Published:
Author: Dino Lencioni
Category:
A series of generated images showing an illustration cat in various jobs and an astronaut cat in various settings.
"JeDi learns to understand the relationships between multiple descriptions and pictures of the same subject. For example, it learns from various images of red apples, along with different descriptions, such as ‘a shiny red apple’ and ‘a Red Delicious apple.'— Vishal Patel, associate professor of electrical and computer engineering.

In a galaxy not so far, far away—Johns Hopkins’ Whiting School of Engineering—researchers have created JeDi, a new approach to personalized text-to-image generation that uses AI to allow users to produce customized images simply by typing what they want to see. What sets JeDi (Joint-Image Diffusion) apart from other such tools is its ability to remember details across the creation of multiple scenes, producing consistent, quality images quickly and efficiently.

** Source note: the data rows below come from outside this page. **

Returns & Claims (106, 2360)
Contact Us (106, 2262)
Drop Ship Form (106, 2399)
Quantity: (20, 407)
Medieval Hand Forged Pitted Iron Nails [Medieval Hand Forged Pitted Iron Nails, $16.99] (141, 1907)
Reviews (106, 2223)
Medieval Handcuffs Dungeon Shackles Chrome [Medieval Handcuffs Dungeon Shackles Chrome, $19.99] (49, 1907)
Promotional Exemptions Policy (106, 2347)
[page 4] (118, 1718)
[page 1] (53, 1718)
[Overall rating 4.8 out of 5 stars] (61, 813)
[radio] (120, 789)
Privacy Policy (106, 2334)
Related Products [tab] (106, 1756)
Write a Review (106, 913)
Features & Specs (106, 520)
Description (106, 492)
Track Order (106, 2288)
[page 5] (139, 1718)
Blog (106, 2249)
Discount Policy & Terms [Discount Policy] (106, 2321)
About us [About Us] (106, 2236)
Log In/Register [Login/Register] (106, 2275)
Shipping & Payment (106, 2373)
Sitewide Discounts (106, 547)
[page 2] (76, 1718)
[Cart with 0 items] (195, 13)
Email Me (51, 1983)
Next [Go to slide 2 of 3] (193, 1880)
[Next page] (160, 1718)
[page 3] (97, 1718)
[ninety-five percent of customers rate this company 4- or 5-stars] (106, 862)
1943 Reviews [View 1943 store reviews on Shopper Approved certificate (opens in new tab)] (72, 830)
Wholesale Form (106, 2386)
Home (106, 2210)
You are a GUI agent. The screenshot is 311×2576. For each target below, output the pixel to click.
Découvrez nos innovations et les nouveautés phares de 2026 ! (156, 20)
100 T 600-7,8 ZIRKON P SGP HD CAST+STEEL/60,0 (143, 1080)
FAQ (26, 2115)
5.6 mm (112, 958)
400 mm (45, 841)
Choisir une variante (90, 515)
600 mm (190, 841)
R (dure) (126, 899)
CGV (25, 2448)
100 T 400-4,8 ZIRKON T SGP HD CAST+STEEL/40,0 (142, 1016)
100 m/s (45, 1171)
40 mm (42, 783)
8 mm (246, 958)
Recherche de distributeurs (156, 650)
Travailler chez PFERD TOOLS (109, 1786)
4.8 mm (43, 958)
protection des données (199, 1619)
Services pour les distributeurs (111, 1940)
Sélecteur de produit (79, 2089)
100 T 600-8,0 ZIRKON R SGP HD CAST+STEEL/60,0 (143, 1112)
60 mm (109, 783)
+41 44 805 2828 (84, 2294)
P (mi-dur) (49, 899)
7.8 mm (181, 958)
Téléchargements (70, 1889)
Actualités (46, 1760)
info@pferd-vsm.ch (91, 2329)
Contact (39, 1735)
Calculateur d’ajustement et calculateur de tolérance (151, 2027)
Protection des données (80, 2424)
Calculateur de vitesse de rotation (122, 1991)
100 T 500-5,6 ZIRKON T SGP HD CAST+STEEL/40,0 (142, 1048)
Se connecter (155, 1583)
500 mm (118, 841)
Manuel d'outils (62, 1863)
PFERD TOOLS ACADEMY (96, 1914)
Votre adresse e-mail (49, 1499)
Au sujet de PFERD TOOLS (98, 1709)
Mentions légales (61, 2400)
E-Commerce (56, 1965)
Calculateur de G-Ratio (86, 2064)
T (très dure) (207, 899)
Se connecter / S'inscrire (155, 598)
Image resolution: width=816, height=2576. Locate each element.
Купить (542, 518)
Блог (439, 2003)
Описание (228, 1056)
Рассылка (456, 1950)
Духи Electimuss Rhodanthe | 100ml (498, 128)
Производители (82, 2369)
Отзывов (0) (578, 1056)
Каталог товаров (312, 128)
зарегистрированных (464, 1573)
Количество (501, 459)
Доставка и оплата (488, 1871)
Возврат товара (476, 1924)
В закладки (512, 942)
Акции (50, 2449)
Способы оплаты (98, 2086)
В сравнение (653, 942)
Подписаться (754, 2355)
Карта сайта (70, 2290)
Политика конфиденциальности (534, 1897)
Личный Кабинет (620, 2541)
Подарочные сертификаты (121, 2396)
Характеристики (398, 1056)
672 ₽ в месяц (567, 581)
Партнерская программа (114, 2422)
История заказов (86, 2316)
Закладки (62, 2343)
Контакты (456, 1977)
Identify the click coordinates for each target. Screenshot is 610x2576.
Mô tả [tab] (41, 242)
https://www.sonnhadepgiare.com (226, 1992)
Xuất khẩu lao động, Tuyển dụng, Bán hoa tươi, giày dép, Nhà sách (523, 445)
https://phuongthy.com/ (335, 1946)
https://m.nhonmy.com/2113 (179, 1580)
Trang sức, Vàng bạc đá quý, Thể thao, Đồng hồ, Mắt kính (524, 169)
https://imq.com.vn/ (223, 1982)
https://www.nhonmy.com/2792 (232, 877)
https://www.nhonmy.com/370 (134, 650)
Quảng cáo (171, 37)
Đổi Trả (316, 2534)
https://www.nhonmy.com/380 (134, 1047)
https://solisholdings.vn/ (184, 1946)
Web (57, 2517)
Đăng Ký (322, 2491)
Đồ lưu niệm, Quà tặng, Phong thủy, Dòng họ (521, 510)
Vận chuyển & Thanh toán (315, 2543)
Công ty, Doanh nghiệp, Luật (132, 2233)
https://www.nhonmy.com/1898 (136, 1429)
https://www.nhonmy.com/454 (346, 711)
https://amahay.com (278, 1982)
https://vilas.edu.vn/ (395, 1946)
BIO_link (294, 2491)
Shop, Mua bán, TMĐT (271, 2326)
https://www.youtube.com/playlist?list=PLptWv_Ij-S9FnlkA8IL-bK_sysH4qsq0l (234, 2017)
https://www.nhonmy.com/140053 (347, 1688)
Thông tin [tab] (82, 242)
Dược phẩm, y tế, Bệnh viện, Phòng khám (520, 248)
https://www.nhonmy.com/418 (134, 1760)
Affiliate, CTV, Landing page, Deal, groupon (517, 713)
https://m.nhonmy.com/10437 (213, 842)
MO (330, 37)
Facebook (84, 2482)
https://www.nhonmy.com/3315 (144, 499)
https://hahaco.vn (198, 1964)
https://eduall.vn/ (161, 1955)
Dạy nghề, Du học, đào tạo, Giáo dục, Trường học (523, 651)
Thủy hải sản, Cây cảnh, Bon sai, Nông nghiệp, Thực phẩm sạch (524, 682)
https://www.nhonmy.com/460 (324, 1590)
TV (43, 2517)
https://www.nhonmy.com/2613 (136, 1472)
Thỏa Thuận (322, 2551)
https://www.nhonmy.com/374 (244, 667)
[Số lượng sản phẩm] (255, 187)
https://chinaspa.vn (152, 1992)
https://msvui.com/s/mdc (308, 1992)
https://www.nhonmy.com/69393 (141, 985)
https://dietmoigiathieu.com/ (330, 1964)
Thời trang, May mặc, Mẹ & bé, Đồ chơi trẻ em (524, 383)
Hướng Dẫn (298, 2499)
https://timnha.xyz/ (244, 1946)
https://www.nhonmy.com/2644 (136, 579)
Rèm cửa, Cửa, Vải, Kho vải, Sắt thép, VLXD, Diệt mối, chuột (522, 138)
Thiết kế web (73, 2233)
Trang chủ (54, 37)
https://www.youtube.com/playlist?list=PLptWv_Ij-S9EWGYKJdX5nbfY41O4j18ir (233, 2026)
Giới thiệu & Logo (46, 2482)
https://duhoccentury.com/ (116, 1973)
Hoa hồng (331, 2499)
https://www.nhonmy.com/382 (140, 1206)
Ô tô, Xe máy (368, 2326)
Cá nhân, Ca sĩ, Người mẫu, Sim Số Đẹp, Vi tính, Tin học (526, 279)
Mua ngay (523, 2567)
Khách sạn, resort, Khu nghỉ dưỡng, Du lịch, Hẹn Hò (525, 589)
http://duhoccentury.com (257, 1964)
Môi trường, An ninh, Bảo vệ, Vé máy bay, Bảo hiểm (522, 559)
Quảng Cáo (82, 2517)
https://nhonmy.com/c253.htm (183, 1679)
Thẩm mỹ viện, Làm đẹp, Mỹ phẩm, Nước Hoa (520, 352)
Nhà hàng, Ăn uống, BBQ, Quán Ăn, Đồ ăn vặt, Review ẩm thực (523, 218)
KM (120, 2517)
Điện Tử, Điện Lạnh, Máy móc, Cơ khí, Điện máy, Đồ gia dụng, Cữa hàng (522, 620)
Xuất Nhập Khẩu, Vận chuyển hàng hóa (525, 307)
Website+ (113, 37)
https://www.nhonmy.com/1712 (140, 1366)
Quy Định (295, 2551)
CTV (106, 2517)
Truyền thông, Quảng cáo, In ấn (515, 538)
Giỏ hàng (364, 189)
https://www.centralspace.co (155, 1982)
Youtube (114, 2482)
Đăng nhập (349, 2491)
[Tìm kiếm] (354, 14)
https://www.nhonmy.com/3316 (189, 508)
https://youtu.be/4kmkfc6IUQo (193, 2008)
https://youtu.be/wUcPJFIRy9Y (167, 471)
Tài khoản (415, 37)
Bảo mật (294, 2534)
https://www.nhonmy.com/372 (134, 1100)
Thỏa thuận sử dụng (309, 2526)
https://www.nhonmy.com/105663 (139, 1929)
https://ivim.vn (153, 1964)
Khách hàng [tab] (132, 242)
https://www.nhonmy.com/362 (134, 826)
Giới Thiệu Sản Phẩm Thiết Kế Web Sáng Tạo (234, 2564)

“If you ask JeDI to create a picture of a Golden Retriever sleeping in front of the fireplace and another of a Golden Retriever catching a frisbee in the park, JeDi makes sure it is the same dog—same size, fur, etc.—in both images,” said co-creator Yu Zeng, a graduate student in the Department of Electrical and Computer Engineering.

The team presented “JeDi: Joint-Image Diffusion Models for Finetuning-Free Personalized Text-to-Image Generation at the 2024 IEEE/CVF Conference on Computer Vision and Pattern Recognition last month.

A key factor behind JeDi’s improved performance is the way it was trained. “Whereas traditional text-to-image systems learn from single images, JeDi is trained on a special dataset called S3 (Synthetic Same-Subject), which contains sets of images of the same subjects in different poses and contexts,” says co-creator Vishal Patel, associate professor of electrical and computer engineering and instructor in the Engineering for Professionals’ ECE program.

A series of images of creatures in various costumes, settings, and designs, demonstrating consistency.

“As a result, JeDi learns to understand the relationships between multiple descriptions and pictures of the same subject. For example, it learns from various images of red apples, along with different descriptions, such as ‘a shiny red apple’ and ‘a Red Delicious apple.’ This helps JeDi generate sets of related images, rather than just single images,” Patel said.

Experimental results show JeDi achieves state-of-the-art quality, surpassing existing methods—whether they use specialized training or not—even when given few reference images to learn from.

“Future research aims to combine JeDi with SceneComposer to simplify image creation,” said Zeng. “Users will be able to create images by ‘painting’ with brushes defined by text prompts or example images. Additionally, combining JeDi with fine-tuning could improve personalized image creation, especially with many example images, making the process more efficient and effective.”

Other contributors to the study included Haochen Wang from the Toyota Technological Institute, with Xun Huang, Ting-Chun Wang, Ming-Yu Liu, and Yogesh Balaji from NVIDIA Research.